Y en los años 50, apareció «El Paqui», el primer muñeco de goma articulado que se podía bañar como un bebé. Durante tres largos años lo pedí en mi carta a los Reyes Magos. Al cuarto año, desencantada, dejé de ponerlo en mi lista y ese año, precisamente, por fin me lo dejaron escondido detrás del sofá. Recuerdo que apenas podía creérmelo. Lo tuve durante muchos años hasta que la goma se pudrió. Entonces mi madre decidió deshacerse de él. Lloré mucho.

 

Otra actividad muy corriente que me hacían cumplir cuando era pequeña era la de “ir de visita”. Mi madre o mi abuela me llevaban a ver a algún familiar o amistad a quién hacía tiempo que no veían para poder hablar de sus cosas. Pero al llegar la hora de la merienda, la señora de la casa servía el té y a mi me ofrecía unas apetitosas galletas de

 

chocolate. Yo debía decir: “no, muchas gracias”. Pero si la señora insistía en su ofrecimiento, yo miraba antes a mi madre para conseguir su visto bueno y coger delicadamente una sola galleta. Para mí, ese momento era el único que justificaba mi presencia en esa casa.

 

Antes de la televisión reinaba la radio. La recuerdo de niña en el hogar familiar. Aquellas enormes radios de válvulas ocupaban un lugar central en los hogares. Y recuerdo los programas que me dejaban escuchar al volver del colegio: “Matilde, Perico y Periquín”, “El inspector Taxi Key” y música, mucha música y muchas canciones que pasaron a la historia definiendo su época, con cantantes como Jorge Sepúlveda, Lorenzo González, Bonet de Sanpedro, Gloria Lasso, etc. Canciones como “Mirando al mar”, “Rasca yu”, “Se va el caimán”, “Cabaretera”, “Camino verde” y muchas más. Sin olvidar la copla española con las voces irrepetibles de las doñas Concha Piquer y Juanita Reina.

 

Mención aparte merecen los seriales radiofónicos que escuchaban las mal llamadas “chicas de servicio”, esas señoritas que compartían su vida con nosotros y cuya misión consistía en hacer las tareas más duras del hogar. De todos los emitidos, recuerdo vagamente títulos como “Ama Rosa” y “El derecho de nacer”, con las voces inconfundibles de un cuadro de actores como Pedro Pablo Ayuso, Matilde Conesa, Teófilo Martínez y Matilde Vilariño, esta última especializada en voces infantiles.

 

Y termino con uno de mis mejores recuerdos: las sesiones de cine de cada jueves y sábado.
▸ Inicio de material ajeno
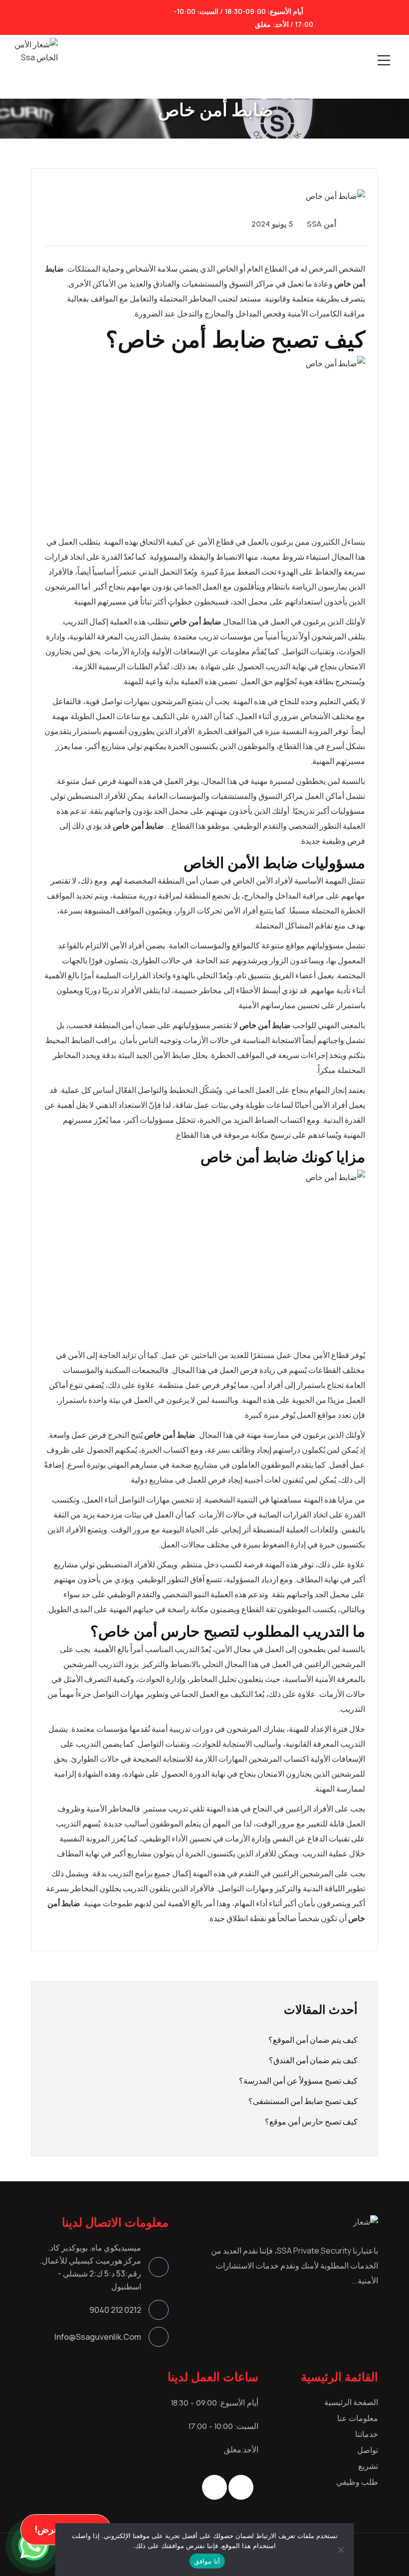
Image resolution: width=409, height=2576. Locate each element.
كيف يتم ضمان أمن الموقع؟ (313, 2039)
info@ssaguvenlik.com (97, 2336)
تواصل (367, 2449)
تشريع (368, 2465)
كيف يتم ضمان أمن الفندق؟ (313, 2060)
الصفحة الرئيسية (351, 2402)
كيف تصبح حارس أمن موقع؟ (311, 2121)
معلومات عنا (357, 2418)
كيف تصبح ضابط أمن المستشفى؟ (303, 2101)
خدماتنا (366, 2433)
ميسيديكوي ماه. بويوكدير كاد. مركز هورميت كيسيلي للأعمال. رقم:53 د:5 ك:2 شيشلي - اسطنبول (90, 2267)
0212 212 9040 (115, 2309)
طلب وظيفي (357, 2481)
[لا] (341, 2550)
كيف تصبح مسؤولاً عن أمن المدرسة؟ (298, 2080)
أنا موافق (206, 2561)
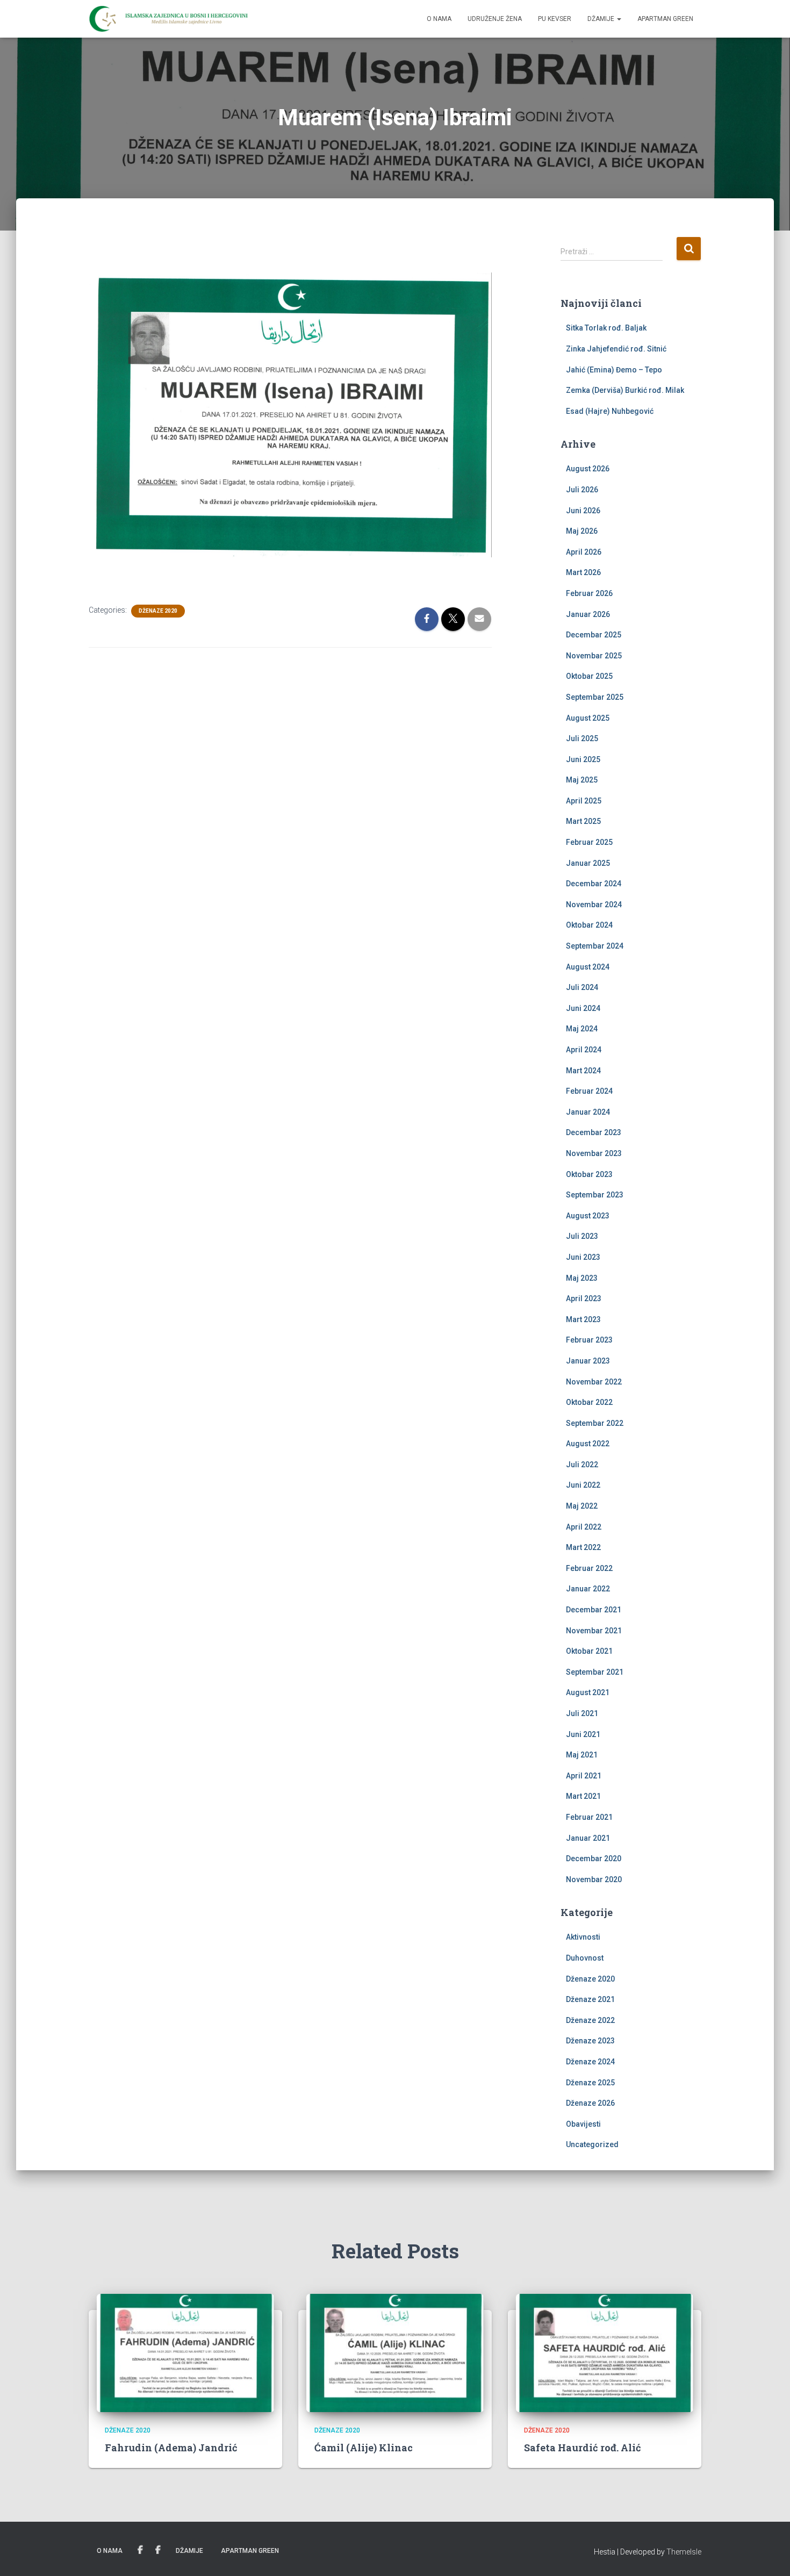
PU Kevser (554, 19)
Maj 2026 (582, 531)
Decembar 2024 (593, 883)
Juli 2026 (582, 489)
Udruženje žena (495, 19)
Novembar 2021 (594, 1630)
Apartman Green (665, 19)
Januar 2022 (588, 1588)
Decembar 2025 (593, 634)
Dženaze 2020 (158, 611)
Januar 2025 (588, 863)
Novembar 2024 (594, 904)
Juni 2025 (583, 759)
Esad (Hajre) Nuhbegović (609, 411)
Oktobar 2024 (589, 925)
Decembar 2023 (593, 1132)
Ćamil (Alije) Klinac (363, 2447)
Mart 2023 (583, 1319)
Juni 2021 (583, 1734)
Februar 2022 (589, 1568)
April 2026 (583, 552)
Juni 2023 (583, 1257)
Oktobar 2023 (589, 1174)
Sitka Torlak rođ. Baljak (606, 328)
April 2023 (583, 1298)
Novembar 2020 (594, 1879)
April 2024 (583, 1049)
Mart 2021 (583, 1796)
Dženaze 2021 (590, 1999)
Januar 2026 (588, 614)
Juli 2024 (582, 987)
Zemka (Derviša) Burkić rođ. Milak (625, 390)
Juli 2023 (582, 1236)
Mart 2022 (583, 1547)
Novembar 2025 (594, 655)
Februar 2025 (589, 842)
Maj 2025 (582, 780)
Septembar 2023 (594, 1194)
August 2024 (587, 967)
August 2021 (587, 1692)
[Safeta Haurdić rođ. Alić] (604, 2352)
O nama (439, 19)
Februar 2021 (589, 1817)
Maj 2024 (582, 1028)
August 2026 (587, 468)
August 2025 (587, 718)
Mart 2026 (583, 572)
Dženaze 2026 (590, 2103)
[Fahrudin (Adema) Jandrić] (185, 2352)
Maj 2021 (582, 1754)
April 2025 (583, 801)
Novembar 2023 (594, 1153)
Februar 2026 (589, 593)
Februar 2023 (589, 1340)
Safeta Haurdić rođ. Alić (582, 2447)
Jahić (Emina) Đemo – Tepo (614, 369)
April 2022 (583, 1527)
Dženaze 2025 (590, 2082)
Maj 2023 (582, 1278)
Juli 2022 (582, 1464)
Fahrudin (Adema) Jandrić (171, 2447)
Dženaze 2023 (590, 2040)
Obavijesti (583, 2124)
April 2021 (583, 1775)
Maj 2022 (582, 1506)
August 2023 (587, 1215)
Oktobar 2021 (589, 1651)
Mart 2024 (583, 1070)
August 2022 (587, 1443)
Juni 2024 (583, 1008)
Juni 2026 (583, 510)
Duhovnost (585, 1958)
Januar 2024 (588, 1112)
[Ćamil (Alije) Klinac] (395, 2352)
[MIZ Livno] (168, 18)
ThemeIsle (683, 2552)
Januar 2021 (588, 1838)
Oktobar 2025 (589, 676)
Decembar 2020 (593, 1858)
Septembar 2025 (594, 697)
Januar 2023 (588, 1361)
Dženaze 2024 (590, 2061)
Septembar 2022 (594, 1423)
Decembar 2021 (593, 1609)
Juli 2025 (582, 738)
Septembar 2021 (594, 1672)
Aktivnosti (583, 1937)
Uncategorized (592, 2144)
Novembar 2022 (594, 1381)
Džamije (601, 19)
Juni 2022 (583, 1485)
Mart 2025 (583, 821)
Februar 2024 (589, 1091)
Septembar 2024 (594, 946)
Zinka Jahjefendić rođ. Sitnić (616, 349)
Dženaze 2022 (590, 2020)
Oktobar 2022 (589, 1402)
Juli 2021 (582, 1713)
Cada sesión constaba de dos películas seguidas, el No-Do y las Varietés. Iba siempre con mi querida abuela Filo. Ahí se fraguó mi afición al séptimo arte. Hoy tengo una filmoteca muy bien surtida y sigo disfrutando con viejas películas de las que soy capaz de reproducir de memoria algunos diálogos. Además, tengo un Yorkshire Terrier de cinco años al que adoro y que se llama Newman en honor a todos esos artístas irrepetibles.

 

¡Cómo han cambiado las cosas desde que yo era pequeña! No digo que antes fueran mejores o peores pero eran diferentes, como diferentes eran la sociedad, las costumbres, la educación, las actividades y los medios técnicos de los que disponíamos. Hoy resultarían impensables pero fueron estas experiencias las que yo viví y así las he contado.